- Uzmanlardan ince bağırsak ve probiyotik açıklaması
- Ankara Üniversitesi Tıp Fakültesi Gastroenteroloji Bilim Dalı Öğretim Üyesi Prof. Dr. Murat Törüner:
- “Kalpsiz, beyinsiz yaşanır ama ince bağırsaksız yaşamak mümkün değil”
- “Medyada, Probiyotik her şeye iyi geliyor. Karı-koca kavgasına bile iyi geliyor”
- “Her hastaya Probiyotik verelim’ diye bir şey yok”
- “Bir iki tanesi soru işareti, yüzde 90’ı bilimsel çalışmalarda negatif”
- İltihabi Bağırsak Sendromu (İBS) için faydası olduğu öne sürülen probiyotiklerle ilgili açıklama yapan Ankara Üniversitesi Tıp Fakültesi Gastroenteroloji Bilim Dalı Öğretim Üyesi Prof. Dr. Murat Törüner, “Bir sürü probiyotik var. Bir iki tanesi soru işareti, yüzde 90’ı bilimsel çalışmalarda negatif. Olumlu yönleri var ama ‘Her hastaya probiyotik verelim’ diye bir şey yok” dedi.
Türk Gastroenteroloji Derneği tarafından düzenlenen 35. Ulusal Gastroenteroloji Kongresi (UGH), Antalya'da gerçekleştirildi.
Burada konuşan Ankara Üniversitesi Tıp Fakültesi Gastroenteroloji Bilim Dalı Öğretim Üyesi Prof. Dr. Murat Törüner, ince bağırsak ve henüz kesin tedavisi bulunmayan İltihabi Bağırsak Sendromu (İBS) hastalığıyla ilgili açıklamalarda bulundu.
“Kalpsiz yaşam olur, ince bağırsaksız olmaz”
İnce bağırsakların hayati bir organ olduğunun altını çizen Prof. Dr. Murat Törüner, vücudun bağışlık sisteminin temel yapısının ince bağırsak olduğuna dikkat çekti. Törüner, “Bizim tüm besinleri enerjiye çevirdiğimiz, emdiğimiz yer de ince bağırsak. Kalpsiz yaşam oluyor size büyük bir şey bağlanıyor yaşıyorsunuz ama ince bağırsak olmadan yaşamak mümkün değil. Beyinsiz de yaşam oluyor, cihazlara bağlı yaşayabiliyorsunuz. Ama ince bağırsaksız yaşamak mümkün değil” dedi.

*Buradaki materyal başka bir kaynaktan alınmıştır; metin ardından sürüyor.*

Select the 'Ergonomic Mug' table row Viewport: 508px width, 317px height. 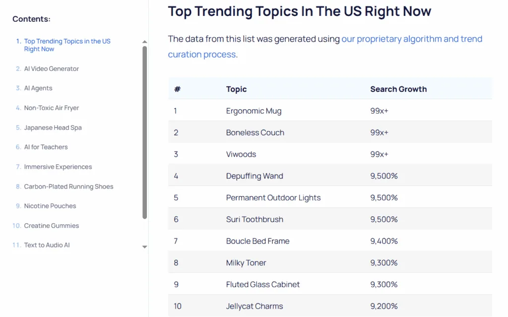[x=254, y=111]
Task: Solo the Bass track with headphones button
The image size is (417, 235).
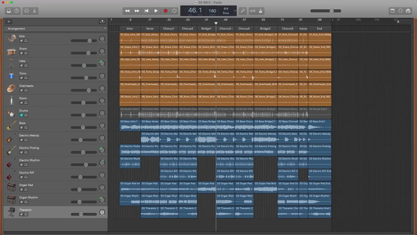Action: 26,127
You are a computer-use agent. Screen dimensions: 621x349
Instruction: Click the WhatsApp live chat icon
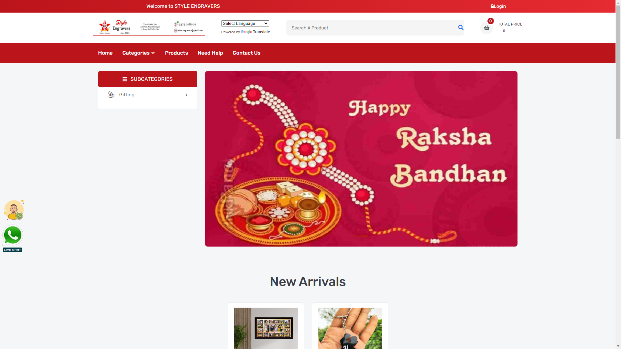tap(13, 238)
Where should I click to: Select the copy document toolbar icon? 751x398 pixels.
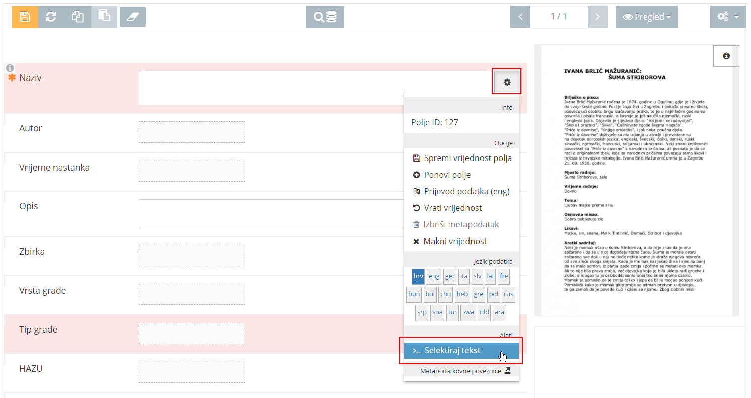coord(77,16)
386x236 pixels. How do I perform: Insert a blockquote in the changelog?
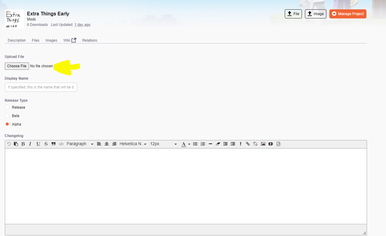(53, 144)
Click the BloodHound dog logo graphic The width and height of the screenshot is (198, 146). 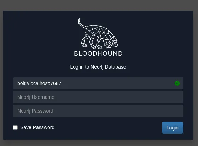(x=98, y=33)
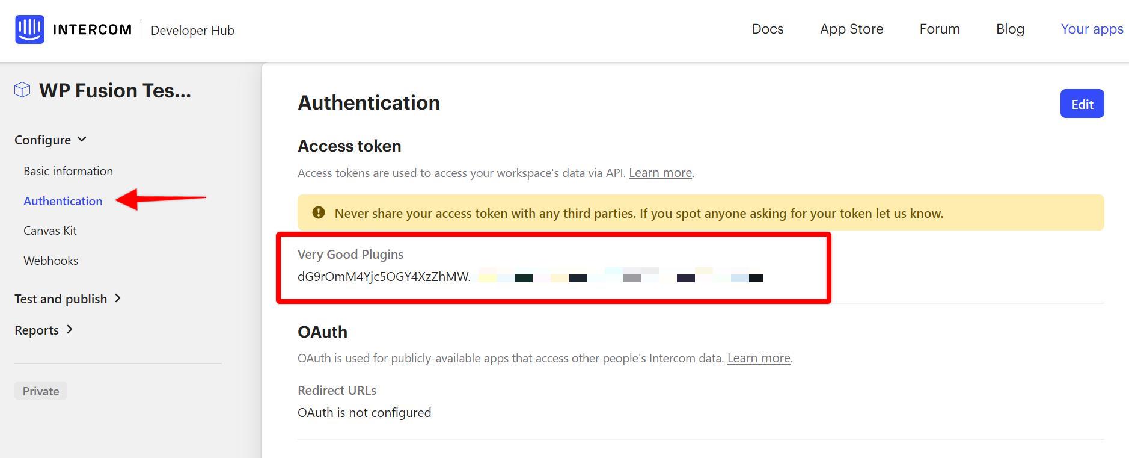1129x458 pixels.
Task: Open the Docs menu item
Action: (768, 29)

Vücudumuzda bulunan Enterik Sinir Sistemi (ESS) ve Merkezi Sinir Sistemi’nin network (ağ) olduğunu kaydeden Prof. Dr. Törüner, networkun normal çalışması halinde sıkıntı olmayacağının ama çalışma bozulursa iltihabi bağırsak sendromu (İBS) sorunların yaşanabileceğini belirtti. Törüner, “Sınav öncesi çok stresli olup tuvaletten çıkamayan olur. Veya 5 yıldızlı bir otelde tatil yapıp bir hafta tuvaletin yüzünü görmemiş biri olur. Bunlar hep ESS ve Merkezi Sinir Sistemi’nde networkun dönmemesi” ifadelerini kullandı.

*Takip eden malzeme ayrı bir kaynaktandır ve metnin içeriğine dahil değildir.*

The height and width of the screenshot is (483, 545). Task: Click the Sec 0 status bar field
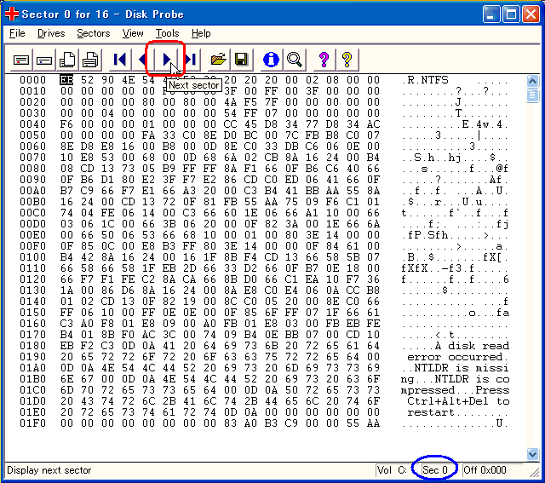coord(434,470)
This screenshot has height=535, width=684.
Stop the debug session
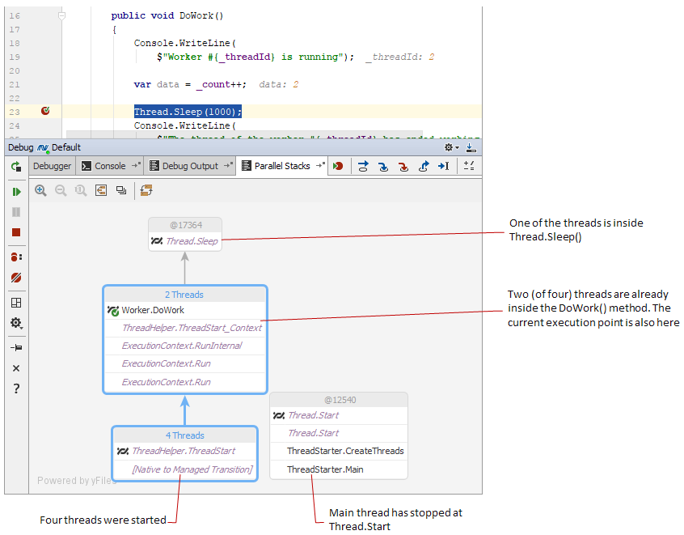tap(16, 232)
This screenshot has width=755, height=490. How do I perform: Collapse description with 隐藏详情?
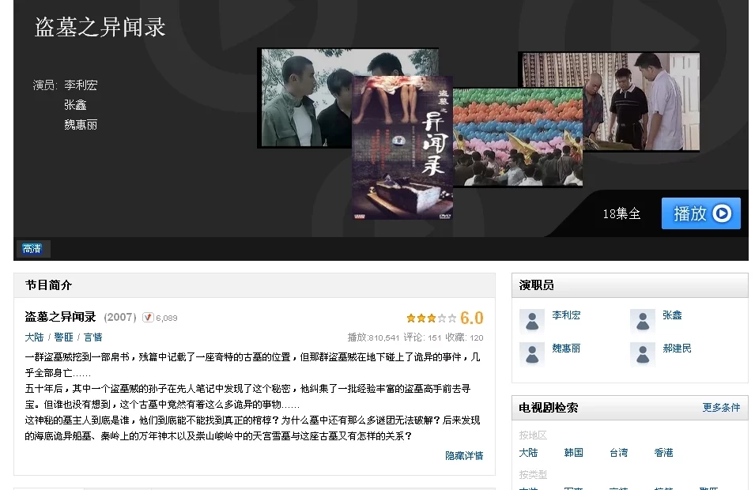pos(464,456)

“Medyada, karı-koca kavgasına bile iyi geliyor”
Probiyotiğin medyatikleştiğini vurgulayan Törüner, konuyla ilgili gerekli bilgilendirmelerde bulundu. Yapılan çalışmaların genetik yapıları ortaya koyduğunu belirten Prof. Dr. Murat Törüner, şöyle konuştu:
“Benim vücudumdaki faydalı mikrobiyotalarla (organ), sizin vücudunuzdaki mikrobiyota arasında belirli farklar var. Bunun dışında; sigara içmek, beslenmemiz ve yaşadığımız şehir bunların hepsi içine giriyor. Bu çok karmaşık bir şey. Bunlar mikrobiyotayı destekliyor. Keşke hayat bu kadar güzel olsa. Bu sadece Türkiye’de değil, dünyada da moda olan bir şey. Yapılan çok fazla çalışma var. Medyada, Probiyotik her şeye iyi geliyor. Karı-koca kavgasına bile iyi geliyor.”
“Her hastaya Probiyotik verelim’ diye bir şey yok”
İBS’de probiyotiğin sadece ameliyat sonrası yardımcı ilaç olarak kullanıldığını söyleyen Törüner, “Bir sürü Probiyotik var. Bir iki tanesi soru işareti, yüzde 90’ı bilimsel çalışmalarda negatif. Ve bunlar maliyetli şeyler. Hasta 150-200 TL cebinden para veriyor. Olumlu yönleri var ama ‘Her hastaya Probiyotik verelim’ diye bir şey yok” şeklinde konuştu.